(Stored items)
==============================
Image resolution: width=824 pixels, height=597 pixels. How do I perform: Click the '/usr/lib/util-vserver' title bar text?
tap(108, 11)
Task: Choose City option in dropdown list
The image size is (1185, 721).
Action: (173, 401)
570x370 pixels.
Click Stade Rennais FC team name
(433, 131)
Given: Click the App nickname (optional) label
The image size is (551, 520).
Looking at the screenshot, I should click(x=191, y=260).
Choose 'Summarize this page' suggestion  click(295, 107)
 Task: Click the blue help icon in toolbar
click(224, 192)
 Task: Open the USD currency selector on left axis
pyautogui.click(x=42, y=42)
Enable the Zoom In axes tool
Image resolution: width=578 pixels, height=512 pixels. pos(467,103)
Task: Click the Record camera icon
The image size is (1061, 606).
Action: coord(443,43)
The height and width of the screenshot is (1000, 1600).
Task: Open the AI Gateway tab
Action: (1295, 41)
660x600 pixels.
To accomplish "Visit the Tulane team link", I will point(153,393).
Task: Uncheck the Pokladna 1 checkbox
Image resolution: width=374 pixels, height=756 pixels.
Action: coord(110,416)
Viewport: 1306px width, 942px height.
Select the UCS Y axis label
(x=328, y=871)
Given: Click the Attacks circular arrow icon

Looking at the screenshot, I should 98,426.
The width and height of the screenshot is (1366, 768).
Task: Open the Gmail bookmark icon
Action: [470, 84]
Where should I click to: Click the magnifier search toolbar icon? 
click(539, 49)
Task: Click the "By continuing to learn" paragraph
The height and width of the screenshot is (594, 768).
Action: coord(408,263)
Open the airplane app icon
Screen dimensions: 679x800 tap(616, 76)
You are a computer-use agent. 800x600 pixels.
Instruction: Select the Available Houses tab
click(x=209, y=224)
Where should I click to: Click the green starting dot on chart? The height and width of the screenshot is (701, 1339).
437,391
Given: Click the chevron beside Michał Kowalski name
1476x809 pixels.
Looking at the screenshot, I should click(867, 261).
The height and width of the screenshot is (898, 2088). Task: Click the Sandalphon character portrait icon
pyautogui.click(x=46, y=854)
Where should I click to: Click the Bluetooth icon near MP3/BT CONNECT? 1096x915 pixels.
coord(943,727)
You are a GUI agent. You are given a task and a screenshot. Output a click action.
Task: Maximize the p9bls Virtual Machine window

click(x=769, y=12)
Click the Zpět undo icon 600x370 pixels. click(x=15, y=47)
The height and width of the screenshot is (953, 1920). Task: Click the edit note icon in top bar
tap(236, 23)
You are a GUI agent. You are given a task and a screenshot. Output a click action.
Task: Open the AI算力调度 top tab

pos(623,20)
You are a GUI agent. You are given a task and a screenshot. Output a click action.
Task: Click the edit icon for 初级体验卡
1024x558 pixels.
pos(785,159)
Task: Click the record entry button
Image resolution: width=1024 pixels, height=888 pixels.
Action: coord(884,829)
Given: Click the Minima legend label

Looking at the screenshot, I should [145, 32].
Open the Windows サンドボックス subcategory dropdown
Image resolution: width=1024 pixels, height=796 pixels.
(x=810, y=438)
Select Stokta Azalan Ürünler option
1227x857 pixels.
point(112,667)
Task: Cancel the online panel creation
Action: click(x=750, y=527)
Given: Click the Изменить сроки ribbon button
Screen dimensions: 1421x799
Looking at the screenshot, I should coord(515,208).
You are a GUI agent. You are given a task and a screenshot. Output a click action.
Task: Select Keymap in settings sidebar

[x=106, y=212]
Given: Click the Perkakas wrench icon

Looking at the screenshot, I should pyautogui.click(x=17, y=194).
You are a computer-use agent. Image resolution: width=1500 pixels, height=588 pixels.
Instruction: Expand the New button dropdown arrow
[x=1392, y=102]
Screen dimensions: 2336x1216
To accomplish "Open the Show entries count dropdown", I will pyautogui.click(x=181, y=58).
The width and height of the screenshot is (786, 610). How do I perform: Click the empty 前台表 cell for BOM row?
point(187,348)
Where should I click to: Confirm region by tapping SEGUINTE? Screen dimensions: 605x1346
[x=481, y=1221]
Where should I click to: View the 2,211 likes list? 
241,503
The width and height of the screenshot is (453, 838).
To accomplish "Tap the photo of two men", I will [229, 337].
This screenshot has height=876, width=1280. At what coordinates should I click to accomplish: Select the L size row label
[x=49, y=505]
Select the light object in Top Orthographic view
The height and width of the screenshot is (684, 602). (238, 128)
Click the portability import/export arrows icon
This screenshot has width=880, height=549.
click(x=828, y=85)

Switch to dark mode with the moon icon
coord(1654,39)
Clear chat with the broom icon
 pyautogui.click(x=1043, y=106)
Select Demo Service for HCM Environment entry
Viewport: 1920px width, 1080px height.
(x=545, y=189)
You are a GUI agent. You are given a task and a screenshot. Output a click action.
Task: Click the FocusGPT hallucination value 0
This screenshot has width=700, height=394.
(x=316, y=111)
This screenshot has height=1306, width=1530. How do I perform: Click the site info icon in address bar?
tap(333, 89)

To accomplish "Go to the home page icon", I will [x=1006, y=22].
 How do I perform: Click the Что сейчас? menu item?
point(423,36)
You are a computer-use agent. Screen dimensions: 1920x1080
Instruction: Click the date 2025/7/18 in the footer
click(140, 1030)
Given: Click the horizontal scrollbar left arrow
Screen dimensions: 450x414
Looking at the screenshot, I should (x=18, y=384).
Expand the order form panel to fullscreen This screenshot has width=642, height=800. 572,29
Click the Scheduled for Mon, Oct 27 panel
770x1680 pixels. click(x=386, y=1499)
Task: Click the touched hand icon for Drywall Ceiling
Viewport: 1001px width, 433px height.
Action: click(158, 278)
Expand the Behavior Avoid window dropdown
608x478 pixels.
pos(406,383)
==============================
Exercise aim —
Write out the entries above word for word.

Answer box —
Image resolution: width=824 pixels, height=597 pixels. How do I perform: Click the '/usr/lib/util-vserver' title bar text?
tap(108, 11)
Task: Choose City option in dropdown list
The image size is (1185, 721).
Action: (173, 401)
570x370 pixels.
Click Stade Rennais FC team name
(433, 131)
Given: Click the App nickname (optional) label
The image size is (551, 520).
Looking at the screenshot, I should click(x=191, y=260).
Choose 'Summarize this page' suggestion  click(295, 107)
 Task: Click the blue help icon in toolbar
click(224, 192)
 Task: Open the USD currency selector on left axis
pyautogui.click(x=42, y=42)
Enable the Zoom In axes tool
Image resolution: width=578 pixels, height=512 pixels. pos(467,103)
Task: Click the Record camera icon
The image size is (1061, 606).
Action: coord(443,43)
The height and width of the screenshot is (1000, 1600).
Task: Open the AI Gateway tab
Action: (1295, 41)
660x600 pixels.
To accomplish "Visit the Tulane team link", I will point(153,393).
Task: Uncheck the Pokladna 1 checkbox
Image resolution: width=374 pixels, height=756 pixels.
Action: coord(110,416)
Viewport: 1306px width, 942px height.
Select the UCS Y axis label
(x=328, y=871)
Given: Click the Attacks circular arrow icon

Looking at the screenshot, I should 98,426.
The width and height of the screenshot is (1366, 768).
Task: Open the Gmail bookmark icon
Action: [470, 84]
Where should I click to: Click the magnifier search toolbar icon? 
click(539, 49)
Task: Click the "By continuing to learn" paragraph
The height and width of the screenshot is (594, 768).
Action: coord(408,263)
Open the airplane app icon
Screen dimensions: 679x800 tap(616, 76)
You are a computer-use agent. 800x600 pixels.
Instruction: Select the Available Houses tab
click(x=209, y=224)
Where should I click to: Click the green starting dot on chart? The height and width of the screenshot is (701, 1339).
437,391
Given: Click the chevron beside Michał Kowalski name
1476x809 pixels.
Looking at the screenshot, I should click(867, 261).
The height and width of the screenshot is (898, 2088). Task: Click the Sandalphon character portrait icon
pyautogui.click(x=46, y=854)
Where should I click to: Click the Bluetooth icon near MP3/BT CONNECT? 1096x915 pixels.
coord(943,727)
You are a GUI agent. You are given a task and a screenshot. Output a click action.
Task: Maximize the p9bls Virtual Machine window

click(x=769, y=12)
Click the Zpět undo icon 600x370 pixels. click(x=15, y=47)
The height and width of the screenshot is (953, 1920). Task: Click the edit note icon in top bar
tap(236, 23)
You are a GUI agent. You are given a task and a screenshot. Output a click action.
Task: Open the AI算力调度 top tab

pos(623,20)
You are a GUI agent. You are given a task and a screenshot. Output a click action.
Task: Click the edit icon for 初级体验卡
1024x558 pixels.
pos(785,159)
Task: Click the record entry button
Image resolution: width=1024 pixels, height=888 pixels.
Action: coord(884,829)
Given: Click the Minima legend label

Looking at the screenshot, I should [145, 32].
Open the Windows サンドボックス subcategory dropdown
Image resolution: width=1024 pixels, height=796 pixels.
(x=810, y=438)
Select Stokta Azalan Ürünler option
1227x857 pixels.
point(112,667)
Task: Cancel the online panel creation
Action: click(x=750, y=527)
Given: Click the Изменить сроки ribbon button
Screen dimensions: 1421x799
Looking at the screenshot, I should coord(515,208).
You are a GUI agent. You are given a task and a screenshot. Output a click action.
Task: Select Keymap in settings sidebar

[x=106, y=212]
Given: Click the Perkakas wrench icon

Looking at the screenshot, I should pyautogui.click(x=17, y=194).
You are a computer-use agent. Image resolution: width=1500 pixels, height=588 pixels.
Instruction: Expand the New button dropdown arrow
[x=1392, y=102]
Screen dimensions: 2336x1216
To accomplish "Open the Show entries count dropdown", I will pyautogui.click(x=181, y=58).
The width and height of the screenshot is (786, 610). How do I perform: Click the empty 前台表 cell for BOM row?
point(187,348)
Where should I click to: Confirm region by tapping SEGUINTE? Screen dimensions: 605x1346
[x=481, y=1221]
Where should I click to: View the 2,211 likes list? 
241,503
The width and height of the screenshot is (453, 838).
To accomplish "Tap the photo of two men", I will [229, 337].
This screenshot has height=876, width=1280. At what coordinates should I click to accomplish: Select the L size row label
[x=49, y=505]
Select the light object in Top Orthographic view
The height and width of the screenshot is (684, 602). (238, 128)
Click the portability import/export arrows icon
This screenshot has width=880, height=549.
click(x=828, y=85)

Switch to dark mode with the moon icon
coord(1654,39)
Clear chat with the broom icon
 pyautogui.click(x=1043, y=106)
Select Demo Service for HCM Environment entry
Viewport: 1920px width, 1080px height.
(x=545, y=189)
You are a GUI agent. You are given a task and a screenshot. Output a click action.
Task: Click the FocusGPT hallucination value 0
This screenshot has width=700, height=394.
(x=316, y=111)
This screenshot has height=1306, width=1530. How do I perform: Click the site info icon in address bar?
tap(333, 89)

To accomplish "Go to the home page icon", I will [x=1006, y=22].
 How do I perform: Click the Что сейчас? menu item?
point(423,36)
You are a computer-use agent. Screen dimensions: 1920x1080
Instruction: Click the date 2025/7/18 in the footer
click(140, 1030)
Given: Click the horizontal scrollbar left arrow
Screen dimensions: 450x414
Looking at the screenshot, I should (x=18, y=384).
Expand the order form panel to fullscreen This screenshot has width=642, height=800. 572,29
Click the Scheduled for Mon, Oct 27 panel
770x1680 pixels. click(x=386, y=1499)
Task: Click the touched hand icon for Drywall Ceiling
Viewport: 1001px width, 433px height.
Action: click(158, 278)
Expand the Behavior Avoid window dropdown
608x478 pixels.
pos(406,383)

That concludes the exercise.